> EXERCISE REQUIREMENTS: All lines of the material below that include the string "computer" are to be copied.

> INPUT RECORDS:
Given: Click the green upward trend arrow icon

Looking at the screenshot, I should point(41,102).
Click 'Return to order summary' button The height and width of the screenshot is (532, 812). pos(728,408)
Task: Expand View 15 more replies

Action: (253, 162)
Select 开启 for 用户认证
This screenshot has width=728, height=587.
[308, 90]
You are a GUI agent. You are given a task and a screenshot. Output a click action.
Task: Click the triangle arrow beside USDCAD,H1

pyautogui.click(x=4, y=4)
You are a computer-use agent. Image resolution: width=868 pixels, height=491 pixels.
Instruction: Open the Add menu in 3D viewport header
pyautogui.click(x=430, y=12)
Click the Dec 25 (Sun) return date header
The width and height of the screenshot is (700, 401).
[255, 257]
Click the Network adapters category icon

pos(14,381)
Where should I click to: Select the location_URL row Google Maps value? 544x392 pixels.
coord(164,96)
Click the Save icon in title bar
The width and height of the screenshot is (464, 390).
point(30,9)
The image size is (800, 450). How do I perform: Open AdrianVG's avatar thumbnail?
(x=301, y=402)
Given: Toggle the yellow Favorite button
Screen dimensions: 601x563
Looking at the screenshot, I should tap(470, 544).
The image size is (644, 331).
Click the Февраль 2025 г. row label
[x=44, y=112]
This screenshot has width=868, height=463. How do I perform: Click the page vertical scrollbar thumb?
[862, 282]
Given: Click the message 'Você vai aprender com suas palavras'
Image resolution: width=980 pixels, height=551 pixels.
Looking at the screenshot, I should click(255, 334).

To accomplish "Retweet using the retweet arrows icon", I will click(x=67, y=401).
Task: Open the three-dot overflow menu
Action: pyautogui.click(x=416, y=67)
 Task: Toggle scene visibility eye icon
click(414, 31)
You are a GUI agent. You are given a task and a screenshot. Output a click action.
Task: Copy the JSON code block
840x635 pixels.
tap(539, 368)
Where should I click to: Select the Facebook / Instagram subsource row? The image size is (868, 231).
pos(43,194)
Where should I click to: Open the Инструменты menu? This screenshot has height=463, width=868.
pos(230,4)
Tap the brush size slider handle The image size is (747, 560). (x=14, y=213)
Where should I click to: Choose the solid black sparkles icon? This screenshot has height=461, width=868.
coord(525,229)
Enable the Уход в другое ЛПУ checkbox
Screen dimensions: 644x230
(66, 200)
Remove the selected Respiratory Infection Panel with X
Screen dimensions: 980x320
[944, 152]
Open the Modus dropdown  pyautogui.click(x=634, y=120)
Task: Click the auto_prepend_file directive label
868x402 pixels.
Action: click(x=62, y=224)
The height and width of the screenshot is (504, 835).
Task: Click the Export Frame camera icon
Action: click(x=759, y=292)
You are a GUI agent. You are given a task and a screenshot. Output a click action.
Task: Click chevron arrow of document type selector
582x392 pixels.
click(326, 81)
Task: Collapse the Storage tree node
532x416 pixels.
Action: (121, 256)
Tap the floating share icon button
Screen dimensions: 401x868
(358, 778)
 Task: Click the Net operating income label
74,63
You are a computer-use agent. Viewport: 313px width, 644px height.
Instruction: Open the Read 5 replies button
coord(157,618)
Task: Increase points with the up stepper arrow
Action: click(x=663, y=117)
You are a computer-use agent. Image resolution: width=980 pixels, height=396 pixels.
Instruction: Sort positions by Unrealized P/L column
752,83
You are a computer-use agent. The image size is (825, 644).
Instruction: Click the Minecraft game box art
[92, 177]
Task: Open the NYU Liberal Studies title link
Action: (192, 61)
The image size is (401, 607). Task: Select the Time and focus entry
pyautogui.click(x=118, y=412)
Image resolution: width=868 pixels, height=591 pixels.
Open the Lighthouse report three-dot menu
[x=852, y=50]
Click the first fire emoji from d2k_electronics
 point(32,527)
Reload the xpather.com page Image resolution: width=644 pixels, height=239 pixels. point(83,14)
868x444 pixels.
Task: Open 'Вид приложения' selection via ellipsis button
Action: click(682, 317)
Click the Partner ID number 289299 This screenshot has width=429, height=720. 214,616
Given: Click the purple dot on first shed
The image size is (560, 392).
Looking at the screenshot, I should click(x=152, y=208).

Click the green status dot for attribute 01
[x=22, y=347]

> WRITTEN SOLUTION:
You are a computer-use agent. Image resolution: width=868 pixels, height=491 pixels.
You are a computer-use agent. Viewport: 313px width, 644px height.
You are a computer-use agent. Image resolution: width=980 pixels, height=396 pixels.
You are a computer-use agent. The image size is (825, 644).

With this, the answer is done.